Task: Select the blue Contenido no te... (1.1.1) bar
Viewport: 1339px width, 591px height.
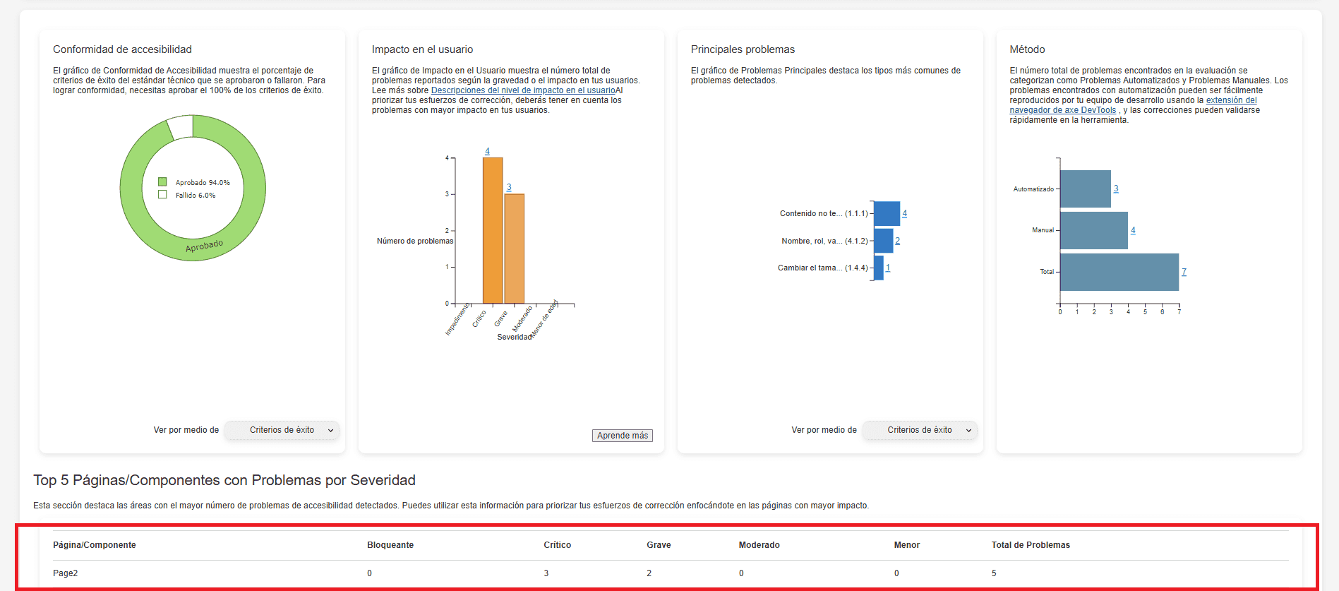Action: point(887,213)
* * *
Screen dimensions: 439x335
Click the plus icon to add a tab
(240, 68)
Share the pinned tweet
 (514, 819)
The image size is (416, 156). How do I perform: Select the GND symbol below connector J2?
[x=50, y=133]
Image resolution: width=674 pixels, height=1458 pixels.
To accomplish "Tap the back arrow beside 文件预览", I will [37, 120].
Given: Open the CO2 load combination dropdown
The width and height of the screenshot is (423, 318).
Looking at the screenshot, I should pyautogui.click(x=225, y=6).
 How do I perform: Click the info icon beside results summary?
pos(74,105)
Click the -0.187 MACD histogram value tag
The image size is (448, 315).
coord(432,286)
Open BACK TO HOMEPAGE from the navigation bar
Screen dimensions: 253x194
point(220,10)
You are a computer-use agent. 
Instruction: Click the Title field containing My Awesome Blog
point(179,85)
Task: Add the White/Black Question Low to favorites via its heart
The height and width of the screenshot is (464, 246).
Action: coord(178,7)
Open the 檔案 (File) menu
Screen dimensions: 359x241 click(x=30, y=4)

## Your objective
In the entries above, find the line with "The image size is (416, 156)." and the line with "Given: Open the CO2 load combination dropdown", then set down exactly those two and every line between them, nothing else.

## Solution
The image size is (416, 156). How do I perform: Select the GND symbol below connector J2?
[x=50, y=133]
Image resolution: width=674 pixels, height=1458 pixels.
To accomplish "Tap the back arrow beside 文件预览", I will [37, 120].
Given: Open the CO2 load combination dropdown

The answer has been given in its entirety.